Friends Group Keeps an Eye on Waterfront Park

“We’ve been together for over 12 years,” mused Grace Bateman, one of the founding members — or should we say godparents? — of Friends of Georgetown Waterfront Park. In 2005, Bateman, Barbara Downs, Gretchen Ellsworth, Jonda McFarlane, Ann Satterthwaite, Bob vom Eigen, and Roger Stone dedicated themselves to developing the waterfront acreage along K Street between Wisconsin Avenue and Washington Harbour. By the 1980s, it had evolved from an industrial port of historic Georgetown into a messy, mixed-use city property, utilized as a parking lot and storage area (including for wrecked cars).

For decades, various Georgetown volunteer groups had pushed to make the valuable property into a public park where Georgetown families and visitors could enjoy a leisurely waterfront experience.

The 501(c)(3) nonprofit Friends of Georgetown Waterfront Park was the fourth organization to attempt this herculean project of reconstitution.
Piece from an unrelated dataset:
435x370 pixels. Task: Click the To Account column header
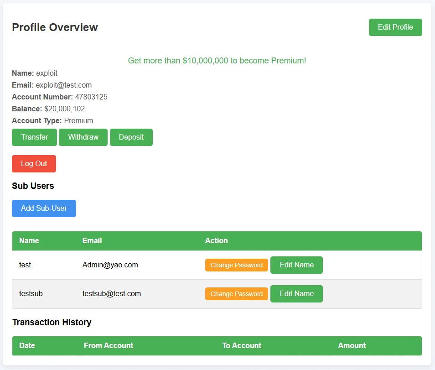242,345
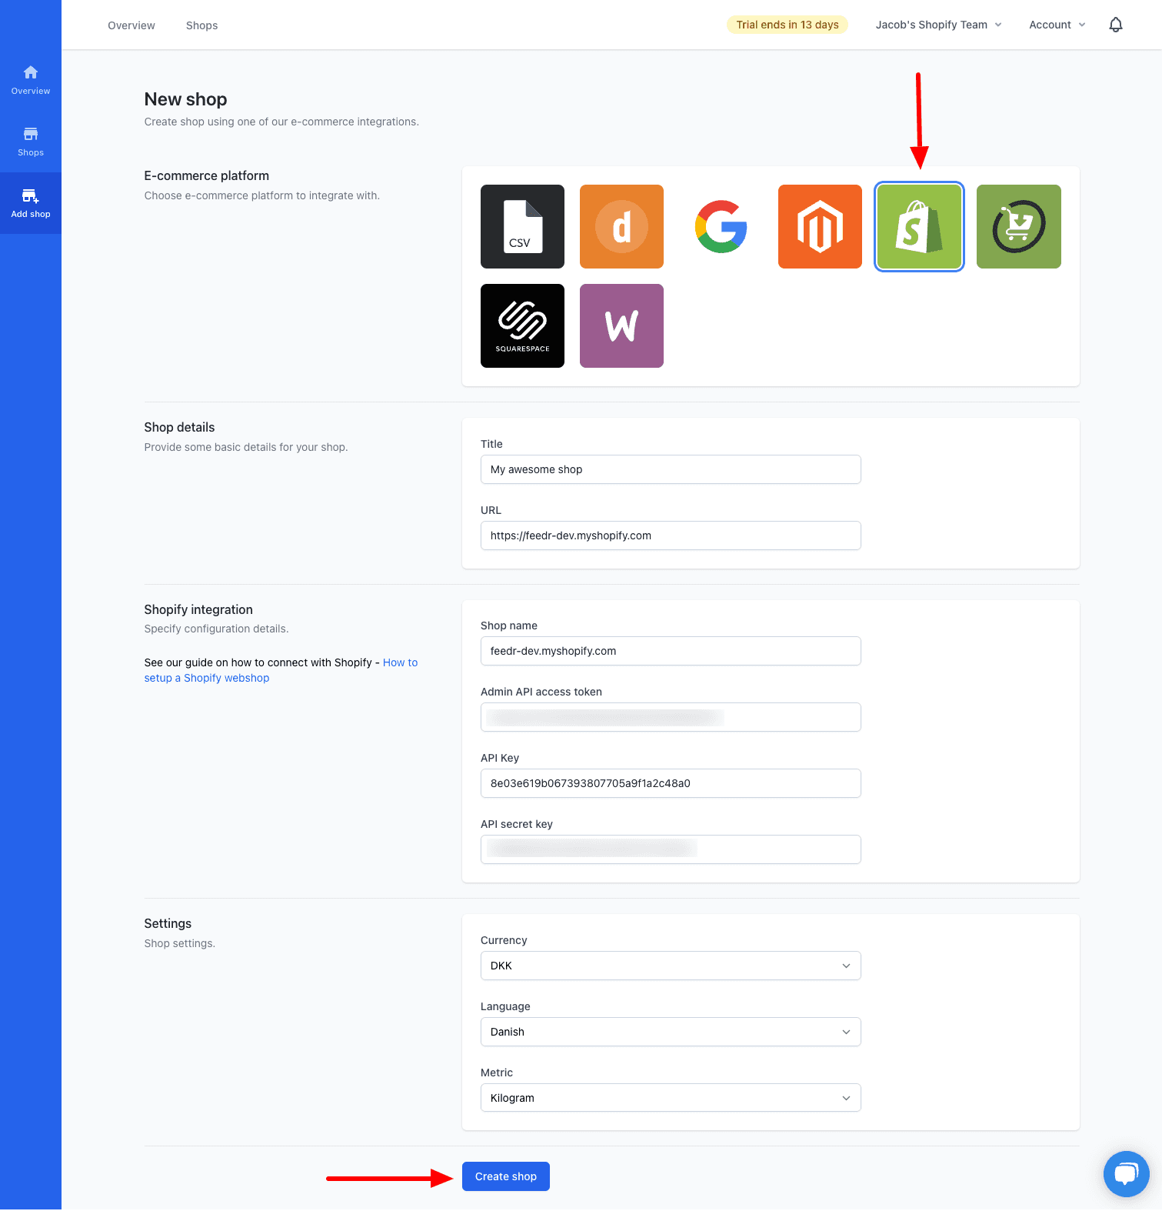1162x1211 pixels.
Task: Open the notifications bell
Action: pos(1115,25)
Three predecessor organizations — the Committee for Washington’s Riverfront Parks, the Georgetown Waterfront Arts Commission and the Georgetown Waterfront Park Commission — had all tried. But FOGWP was the one that finally accomplished it.

In the early 1980s, the National Park Service encouraged the District of Columbia to transfer 10 acres of the waterfront land in Georgetown to the federal government in exchange for the Park Service’s agreement to create a national park there. The transfer was completed in 1985, but the Park Service did not have funds to construct the park. So, for many years, the Georgetown waterfront remained a parking lot.
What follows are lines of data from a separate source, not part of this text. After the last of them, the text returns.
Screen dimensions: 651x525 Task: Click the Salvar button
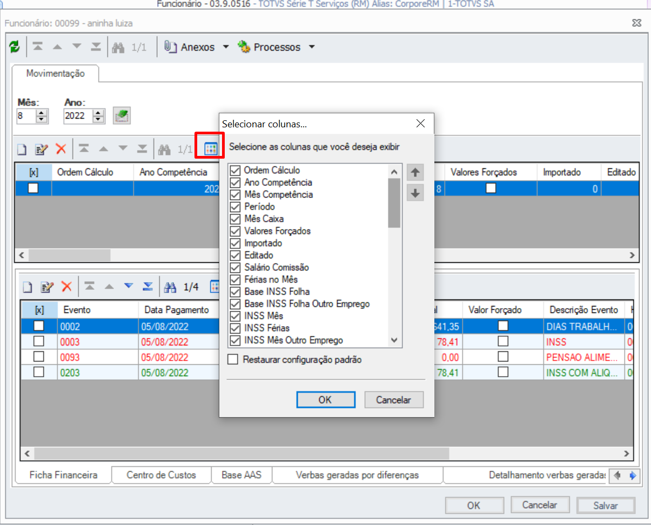(x=605, y=506)
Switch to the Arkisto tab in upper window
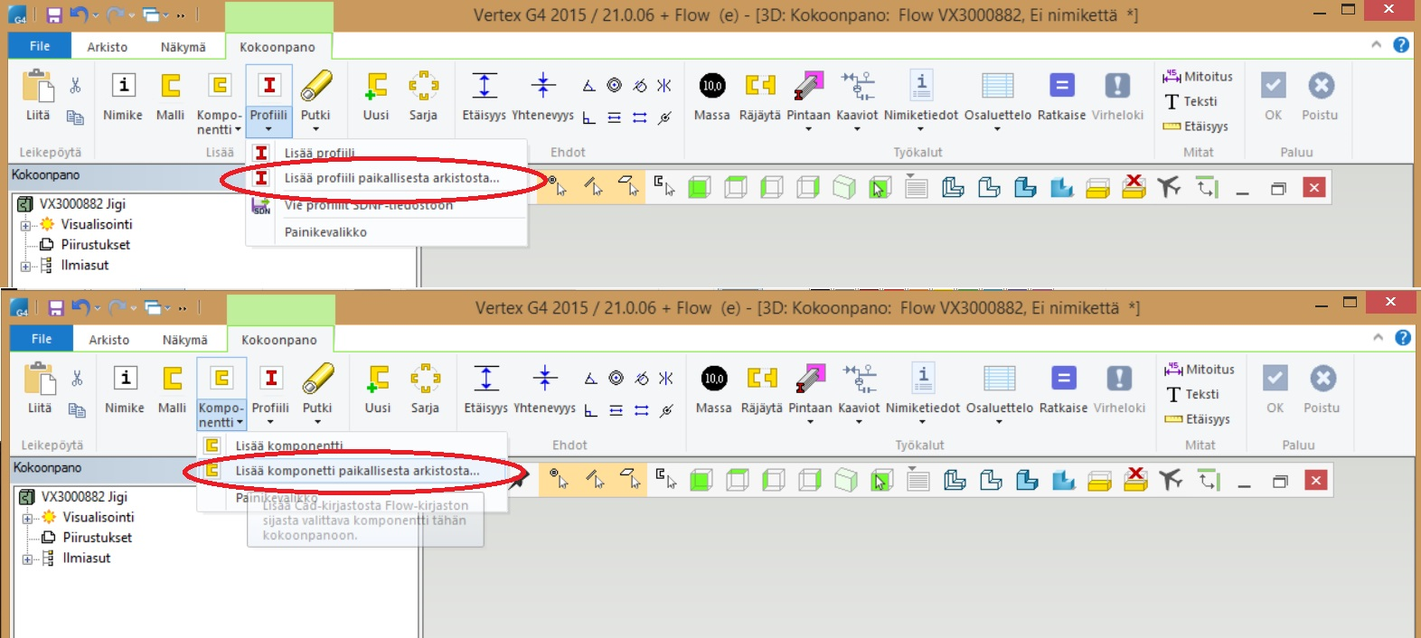Screen dimensions: 1421x638 coord(107,47)
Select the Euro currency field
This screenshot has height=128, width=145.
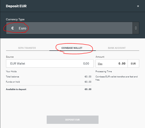click(x=69, y=28)
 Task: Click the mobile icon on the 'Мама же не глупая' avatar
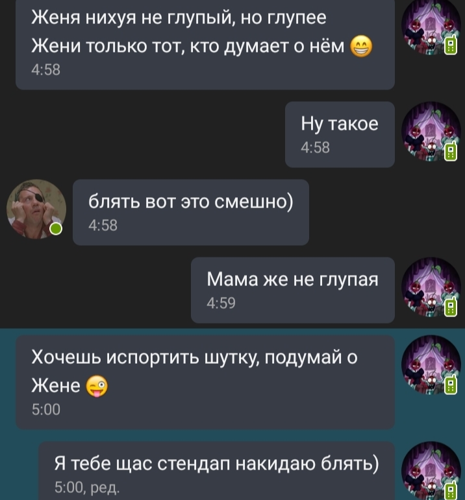click(451, 307)
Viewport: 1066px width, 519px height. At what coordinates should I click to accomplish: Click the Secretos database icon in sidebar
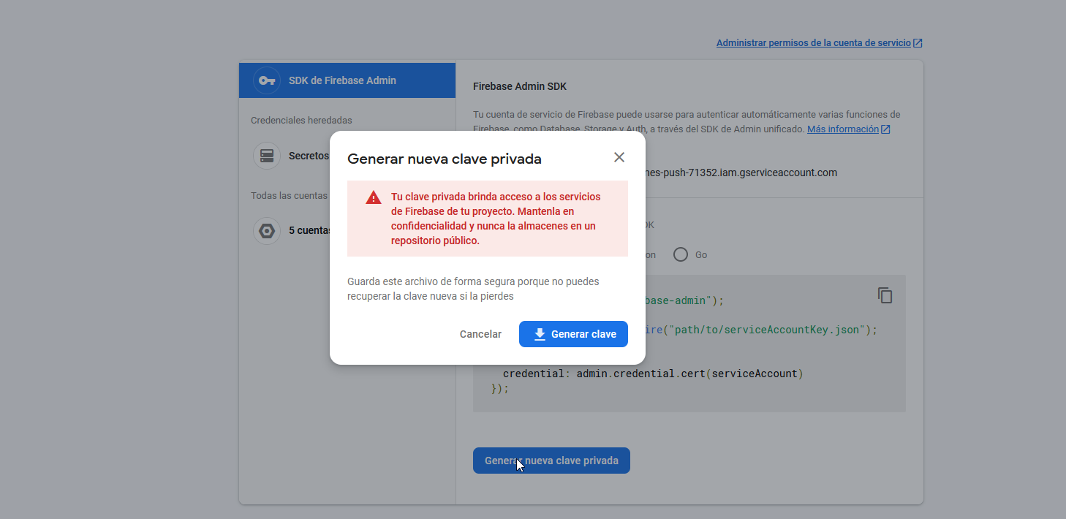click(x=267, y=155)
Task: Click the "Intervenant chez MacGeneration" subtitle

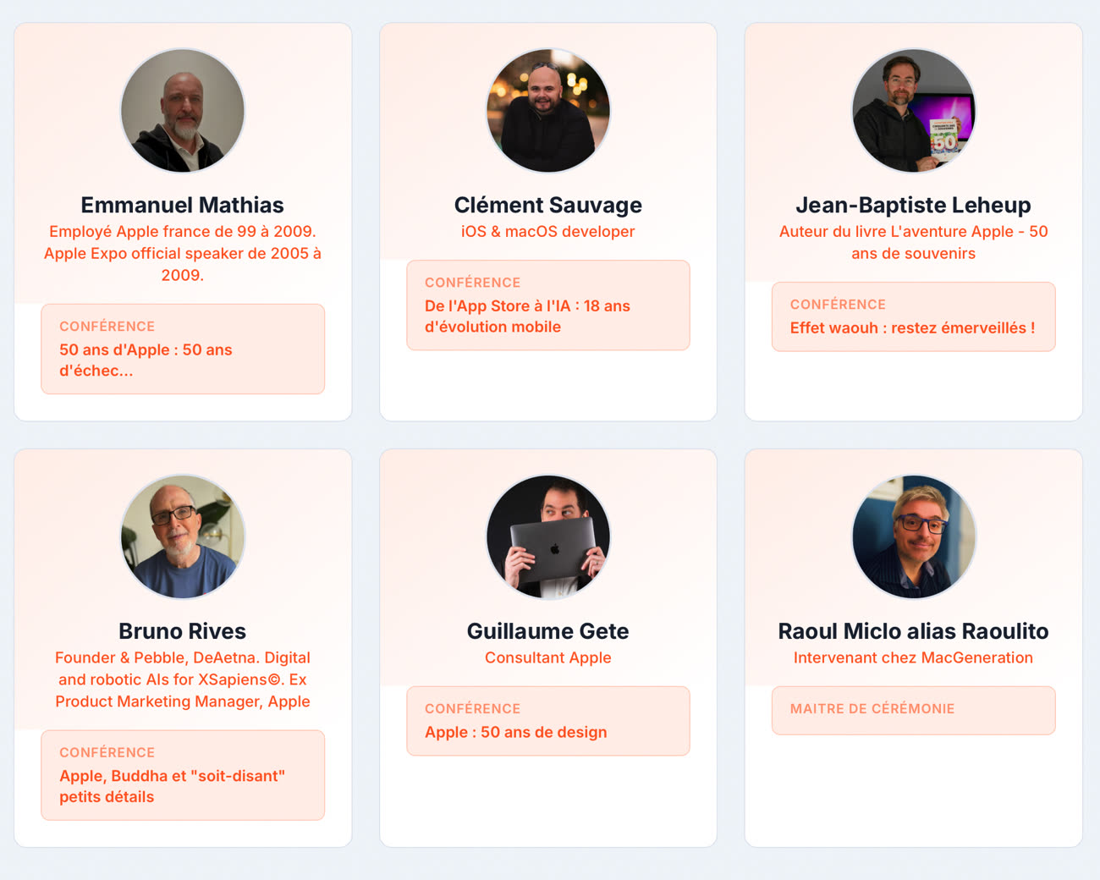Action: point(914,657)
“For years we met with the National Park Service to go over multiple plans for a possible nature park there,” recalled Bateman. “We planned and carried out fundraising events and fundraising campaigns via social media and by mail.” Sen. Charles H. Percy (R-Illinois), who lived next to Bateman in Georgetown, became an active advocate.

In 2005, after working for more than a decade with the District of Columbia government, the National Park Service and private donors, FOGWP finally reached its $23-million fundraising goal. Groundbreaking for Georgetown Waterfront Park was held in July 2006; Phase 1 (Wisconsin Avenue to 34th Street) opened in October 2008 and Phase 2 (Wisconsin Avenue to Washington Harbour) opened in September 2011 as a Potomac River nature park.

After the details of the plans had been negotiated for years, the Friends got almost all the features they had wanted. Still when it was finished, there were surprises.

“We thought the spouting water fountain would be a fun and simple visual attraction,” Bateman said. “We never ever imagined what a fun focal point it would be for everyone from children to grown-ups, who run through and play in the water, especially on a hot day.”

The other surprise attraction was the labyrinth painted on a paved terrace in the middle of the park. “Children on tricycles love trying to negotiate the curving path,” Bateman said with a laugh. “We never expected that.”

The steps leading almost to the river level have become a popular picnic spot. “The landscapers had suggested that park guests would enjoy a place where they get closer to the river than the park along the ridge,” said Bateman. “They were right.”

Now the role of the Friends is to monitor park activities and maintenance and to supplement the ongoing replacement of plants and the repairs to park features. Some of the plantings have not worked out and some minor repairs need to be made to the fountain, Bateman reported. “But the National Park Service has no money for things like that, so we have to raise supplemental funds for such projects.”

An all-volunteer organization with a board of directors and an advisory board, FOGWP has been successful in getting donations and some grants from city and business organizations. The group normally meets about every six weeks and enthusiastic new members are always welcome, according to Bateman.